Ils ont imaginé les solutions de demain : rencontrez les lauréats du Hacking EdPlanning

03 Février 2021

hackathon.png

Conan Project
The Conan project working through the night of 30-31 January 2021 for Hacking EdPlanning.

Développeurs informatiques, experts en méga-données ou designers ont uni leurs forces à celles des planificateurs de l'éducation, à l’occasion du premier hackathon de l’IIPE-UNESCO. L’événement Hacking EdPlanning a été organisé en collaboration avec l’association Latitudes, qui promeut la technologie au service de l’intérêt général. 112 participants issus de dix pays se sont prêtés au jeu avec une énergie inépuisable, relevant avec brio les six défis proposés. En seulement 48 heures, une dizaine de prototypes numériques ont été développés, apportant des pistes technologiques prometteuses pour aider les pays à planifier l’éducation pour un avenir meilleur.

"Nous pensons que l'innovation, les technologies et techniques peuvent contribuer de manière substantielle à la mise en place de systèmes éducatifs équitables et de qualité d'ici 2030", a déclaré la directrice de l'IIPE, Suzanne Grant Lewis, à l'issue de la conférence Hacking EdPlanning, le 31 janvier 2021. 

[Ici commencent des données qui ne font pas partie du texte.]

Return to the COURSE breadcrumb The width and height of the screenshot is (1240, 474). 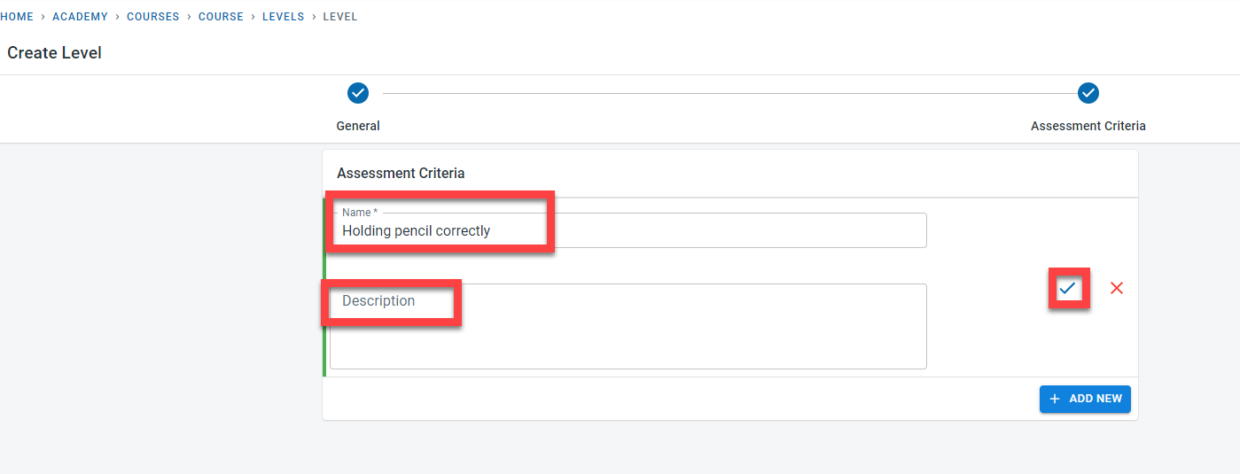click(x=221, y=17)
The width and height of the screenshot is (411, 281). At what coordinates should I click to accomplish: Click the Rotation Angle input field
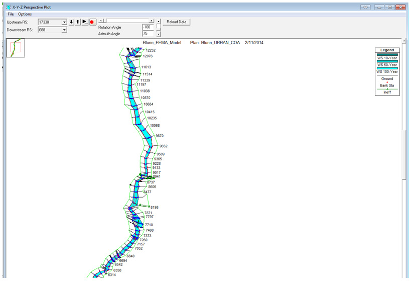click(x=148, y=27)
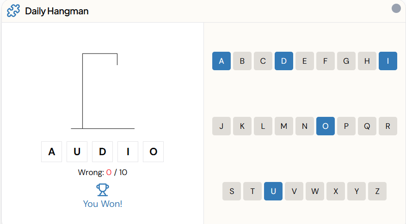Image resolution: width=406 pixels, height=224 pixels.
Task: Tap the letter R key
Action: pyautogui.click(x=388, y=126)
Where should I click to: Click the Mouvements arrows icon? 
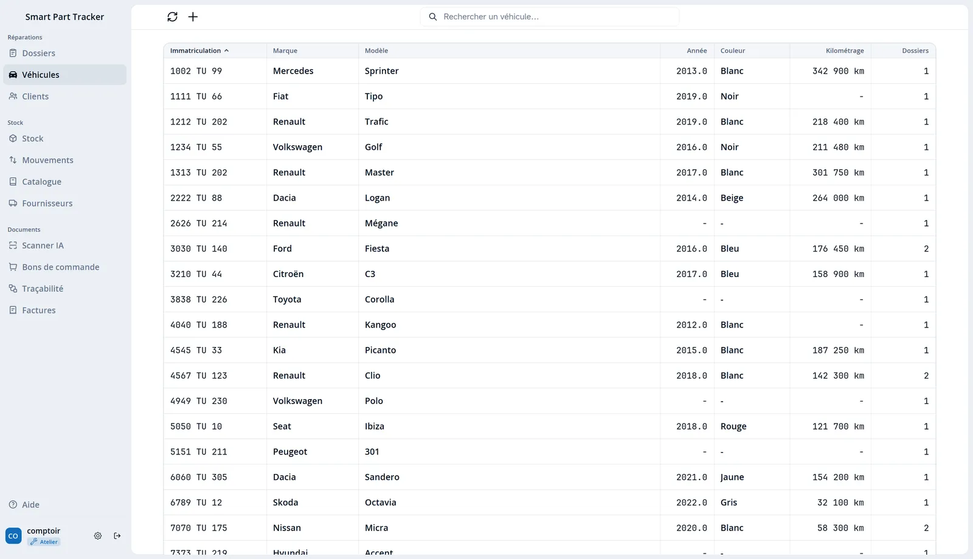13,160
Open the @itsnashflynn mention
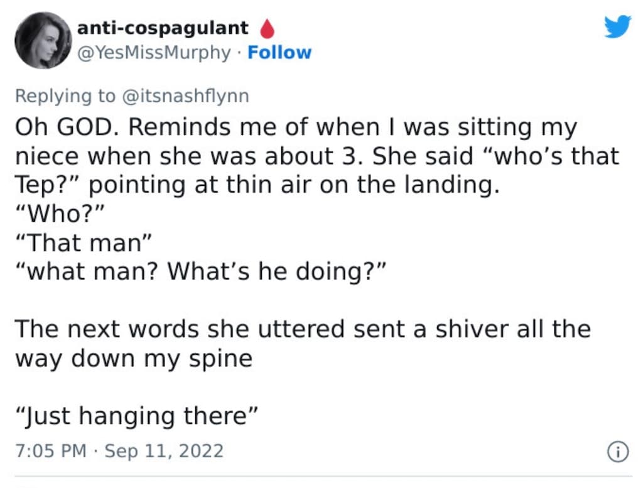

Au terme d’un week-end studieux, le jury a remis deux prix : le premier pour récompenser les projets les plus prometteurs en termes d’impact pour l’éducation ; le second pour saluer l’innovation et la créativité. Le public a également pu voter pour son projet préféré, avec un Prix du public.

Prix de l'impact

EdVis : Comment aider les planificateurs de l'éducation à identifier facilement les régions où les apprenants ont de mauvais résultats, et à agir en utilisant les données d'évaluation de l'apprentissage ?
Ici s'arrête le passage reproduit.